Lohusa Sultan bunlardan biri. Geçenlerde Nuri Kaymaz beni Lohusa Sultan'ın türbesine götürdü. Şişhane'den Kasımpaşa'ya dönerken yolun tam ortasındaki türbeye gittiğimizde kapı kilitliydi.

Türbe Külltür Bakanlığı tarafından restore edilmiş, kapının kenarına da bir kitabe dikilmişti. Kitabede türbeye ait kesin bilgi olmasa da söylenceye göre; padişah kızı olan Lohusa Sultan istemeyerek biriyle evlendirilir. Kadın hacca dönüşü türbenin olduğu yerde ölür oraya gömülür, yıl 1647. Sonrasında kocası oraya bir türbe yaptırır, sık sık ziyaretine gider. 4-5 sonra kabirden bebek sesi duyar kabri açar. Kabirde doğan bebek annesinin memesinden süt emiyor. Kadının da cesedi hiç bozulmamış. Kısaca hikaye bu.

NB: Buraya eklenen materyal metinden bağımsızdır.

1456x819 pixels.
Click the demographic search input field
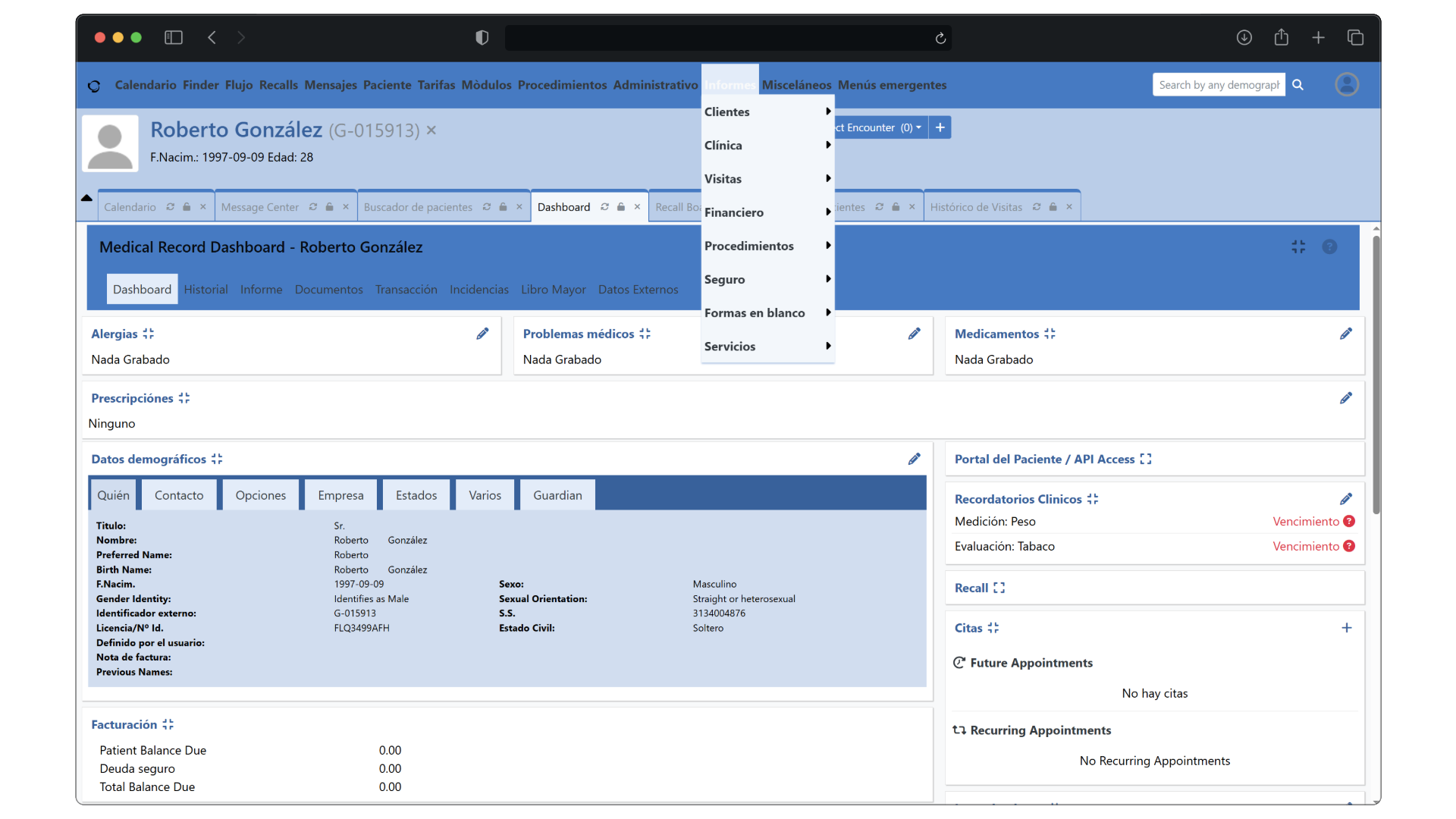click(1219, 85)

Lakin; kapı kilitli olmasına rağmen, parmaklık arasından küçük bir delikten içerisini görme fırsatım oldu. İçeride bir sandukanın ayakucunda bir kitabe daha vardı. Ve dışarıdaki kitabede yazan hikayeye hiç ama hiç uymuyordu. İçerideki kitabede: Olay 1500'lü yıllarda geçiyor. Kasımpaşa'da oturan bir adamın karısı hamile kalır. O esnada da ordu sefer hazırlığı yapar. Adam sefere katılma istese de hamile karısını bırakmak istemez. Kadın "bizi Allah'a emanet et ve sefere git" der. Adam kadının sözüyle sefere gider. Geri döndüğünde eşi hamileyken ölmüştür. Adam buna inanamaz. Komşuları mezarı gösterir. Adam gözü yaşlı "benim karım ölmemiştir. Onu ve karnındaki çocuğumuzu Allah'a emanet ettim" diyerek mezarı kazmaya başlar. O esnada mezardan bebek sesi gelir.

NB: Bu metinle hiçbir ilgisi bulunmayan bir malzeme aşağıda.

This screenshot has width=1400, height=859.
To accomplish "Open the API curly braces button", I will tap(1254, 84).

Bu tür olaylarda veya tarihsel veri olmayan durumlarda halk arasında aynı olaya ait farklı hikayeler anlatılabilir. Ancak Kültür Bakanlığı'nın içeride ayrı, dışarıda ayrı kitabe koyması ve bunların arasında çelişki olması kabul edilir türden değil. İkisini de kullanıp altına bir açıklama yazabilirlerdi.

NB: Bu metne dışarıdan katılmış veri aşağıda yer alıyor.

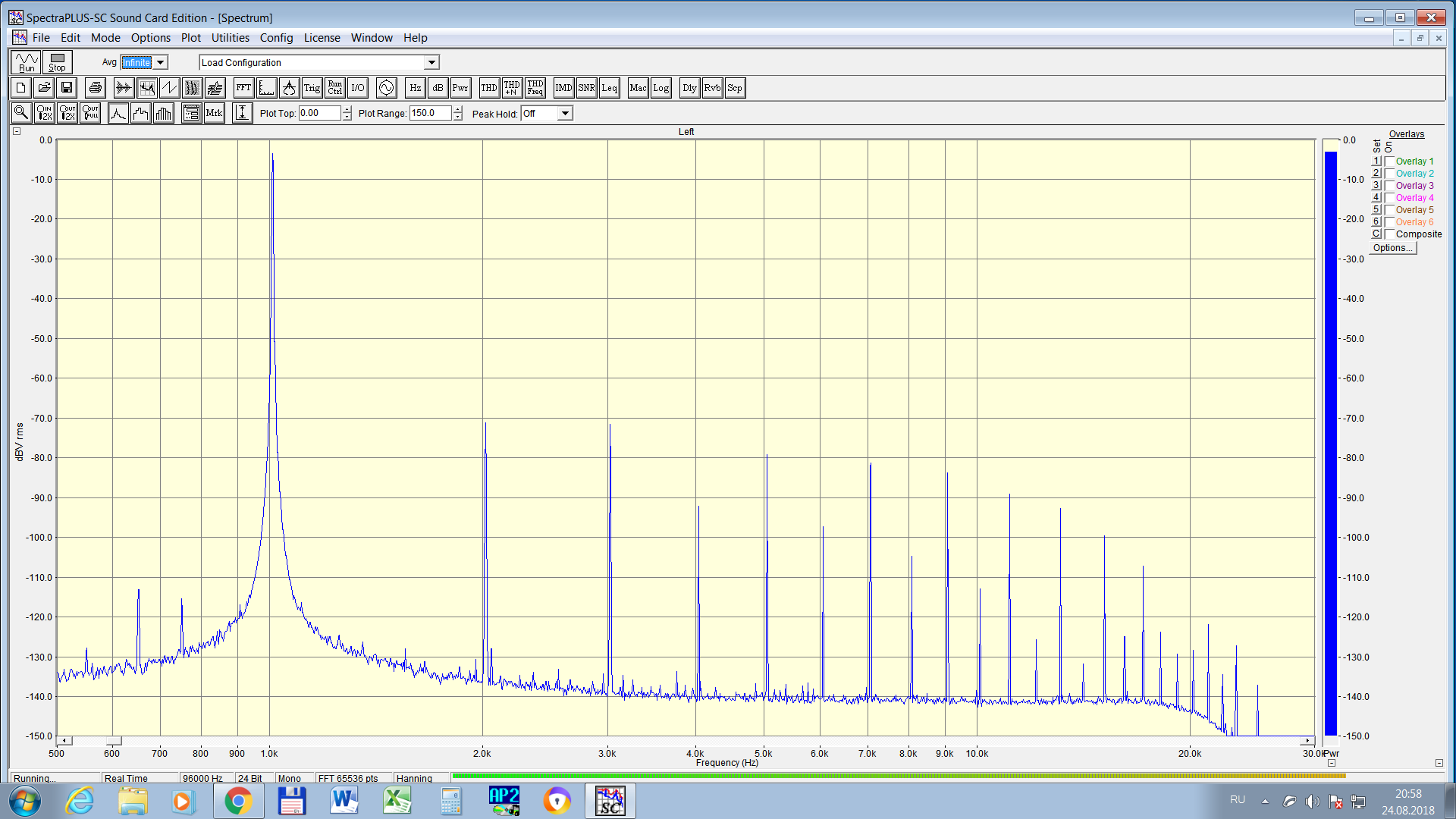Toggle the Composite overlay checkbox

AYRICA türbeye dair büyük bir sıkıntı daha var. Türbede Lohusa Hatun dışında İKİ SANDUKA DAHA BULUNUYOR. Türbe Lohusa Hatun'a ait ise diğerleri kim? Bunlara ait bir bilgi yok.




Beyoğlu'nda Galatasaray'dan tünele doğru giderken sol tarafta Postacılar Sokağı'ndan inerken tam karşıda heybetli bir bina yükselir. GLAVANİ APARTMANI.

Yüzyıldan uzun süredir varlığını sürdüren bina, Beyoğlu'nun bugünkü keşmekeşinden uzak, sakin bir sokağın en sonunda eski günlerini yad ediyor. Bugüne kadar o sokağa hiç girmemiştim. 

Nuri Kaymaz yine elimden tuttu, sokağa bodozlama daldık. Hollanda Konslosluğu'nun duvarı sokağın solunu tümden kaplıyor. Sağında birkaç tarihi bina ve tam karşıda Glavani.

Nuri Kaymaz başlıyor Anlatmaya: "Bu apartman ünlü levanten aile Glavaniler tarafından yapılmış. Bu aile Galata ve Pera bölgesinde gayrimenkul zengini. Bankalar Caddesi'ndeki eski merkez bankasına ait binanın yerinde eskiden Glavani Hanı varmış. Tepebaşı'ndaki Londra Oteli'nin yanında bu ailenin bir köşkü bulunurmuş. Köşkün bulunduğu sokağın adı da Glavani Sokak. Sokak halk arasında zaman içinde evrilmiş ve KALLAVİ SOKAK olmuş. Belediye de sokağın ismini bu şekilde değiştirmiş. Glavani Apartmanı'nın en büyük özelliği ise, ilk kuruluş yıllarında İTTİHAD ve TERAKKİ'nin bazı gizli toplantılarını burada yapmış olması.